The investigation began in March 2004, when the same interrogator claimed military police had abused detainees at the high-security camp in eastern Cuba, where the United States holds about 500 men captured in its war on terror.

Suspected al-Qaida member allegedly mistreated
The interrogator claimed that guards mistreated a suspected al-Qaida member by not allowing him to use the bathroom immediately after a five-hour interrogation and that at other times withheld food and turned the temperature down on a cell to 52 degrees as punishment.

An investigating officer, however, found no evidence of abuse by the guards.

The investigator faulted the interrogator instead — recommending he be relieved of his duties for reasons that included a "failure to know his enemy," the "unfounded" allegations against the guards and "the noted possibility that he suffers from Reverse Stockholm Syndrome."

Stockholm Syndrome is a psychological phenomenon in which hostages develop a bond with their captors. The most often-cited example is the heiress Patty Hearst, who helped rob banks with the radicals who kidnapped her in 1974.

The MPs said in sworn statements that they suspected interrogators may have been trading the names and Social Security numbers of guards to get intelligence in return.

"I believe that some of the interrogators would do whatever it takes to gather that, including giving out some MP's personal information," said a guard from the 258th Military Police company who said he was concerned because some detainees had a "deep hatred" for him.

The investigator, after talking to guards, said: "All expressed concerns for the secrecy of their personal information and the safety of their families."

Personal information no longer personal
The situation was so bad that an investigator said two guards were "petrified" of disclosing their name, rank and Social Security numbers on Privacy Act statements during the probe.

"They both pushed away from the table with a look of horror on their faces and told the investigating officers that this information was provided to the detainees by the interrogators," the military investigator wrote.

The MPs said personal property of detainees that had been confiscated was sometimes returned to prisoners with the Privacy Act statements of guards who handled the belongings.
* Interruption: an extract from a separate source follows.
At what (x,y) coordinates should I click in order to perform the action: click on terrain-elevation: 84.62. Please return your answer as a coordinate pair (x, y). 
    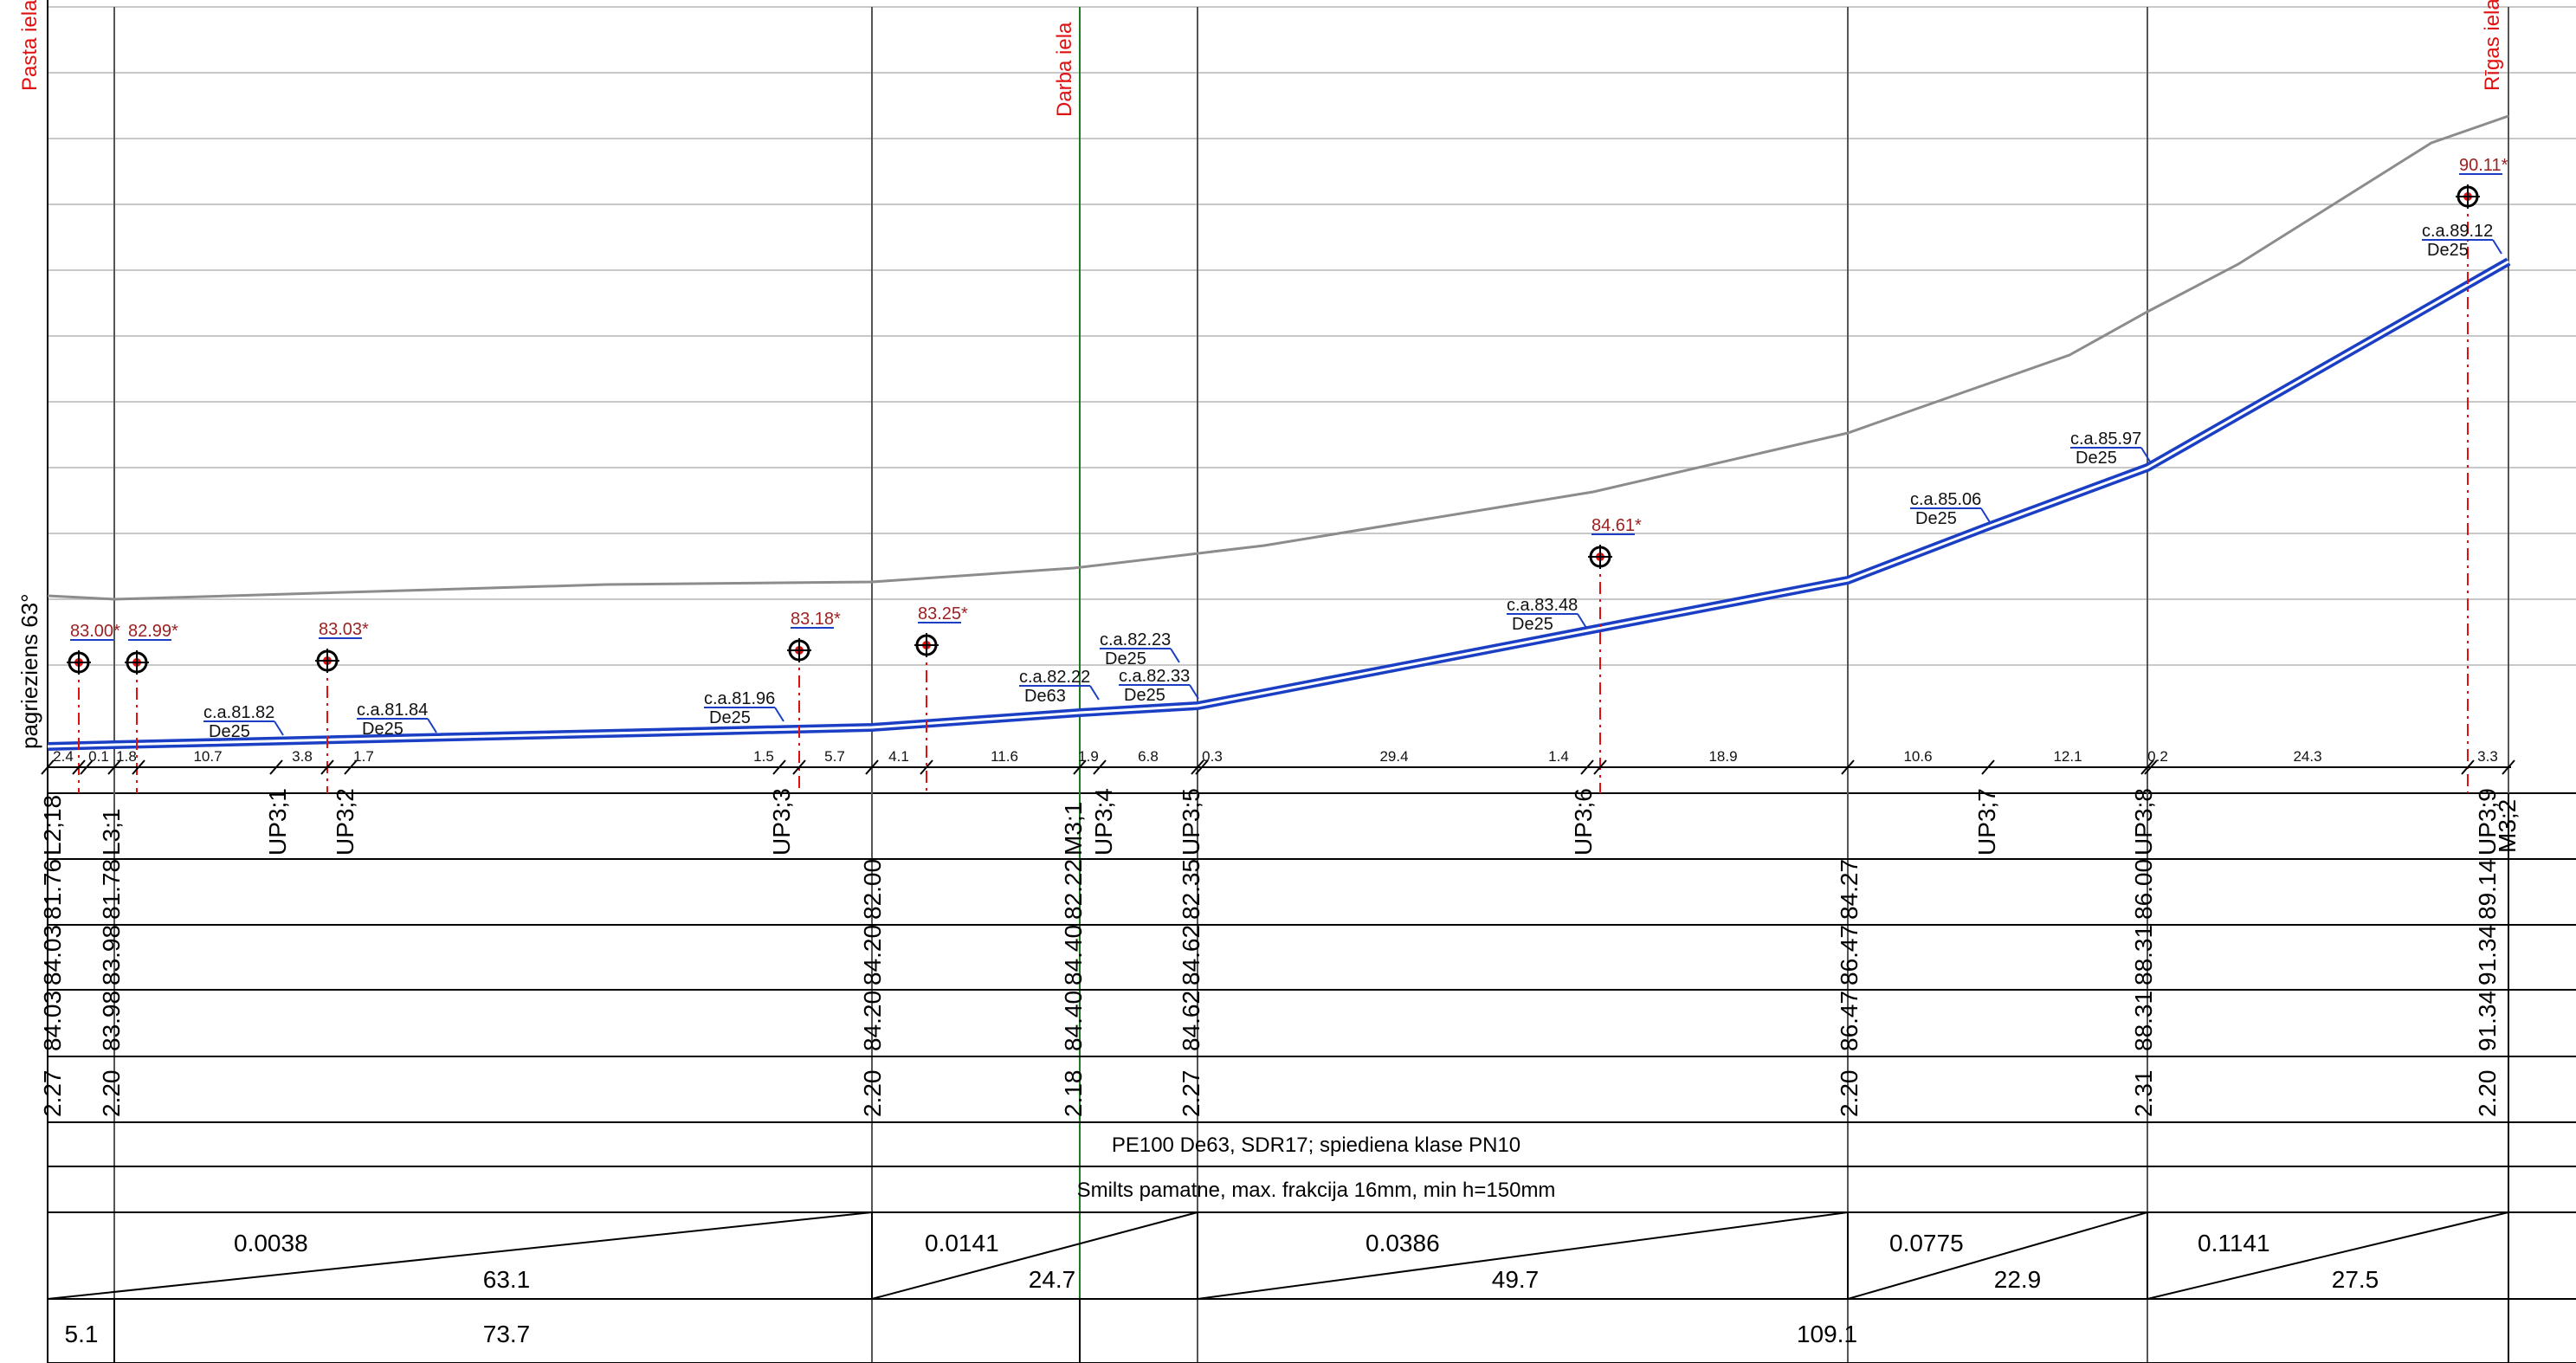
    Looking at the image, I should click on (1191, 955).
The detainees told the guards that it was interrogators who gave them the documents.

Nearly 100 detainees have been released since the investigation, but it's unknown if any of those who have been freed had received information about the guards.

At Guantanamo, allegations of inappropriate ties between the largely Muslim detainees and their military and civilian handlers have surfaced before.

Previous suspicions at Guantanamo
Troops had alleged that Ahmad I. al-Halabi, an Arabic translator for the Air Force who was convicted last year of mishandling documents at the base, and Army Capt. James Yee, a Muslim chaplain who was cleared of espionage charges, had also sympathized with detainees.

Suspicion of Muslim personnel by non-Muslims wasn't uncommon, said Donald Rehkopf Jr., the lawyer for al-Halabi, who had more serious espionage charges dropped in a plea deal.

"There was a lot of conflict between the Muslim linguists and the cadre of MPs down there," he told the AP. "It was a total lack of cultural awareness."

It isn't known whether the March 2004 probe involved a Muslim interrogator. Military censors blacked out names and other identifying details in the report. He was described as a regional team chief in charge of interrogators handling detainees from an undisclosed part of the world.

In his sworn statement, the interrogator alleged that it was the guards who allowed detainees to overhear sensitive information. He also said he was told MPs had conducted an "unauthorized cell search" at midnight and "openly talk" about harassing detainees.

"The majority of the ... personnel, especially the reservists, are consummate professionals," the interrogator said. "Those few that dispense information (even inadvertently), who harass detainees, and act in an altogether unprofessional manner, undermine the mission ... and do a disservice to those who work hard to do a good job."

The investigator, though, sided with the MPs and developed a harsh opinion of the interrogator, calling him immature and "driven by ego," according to the report.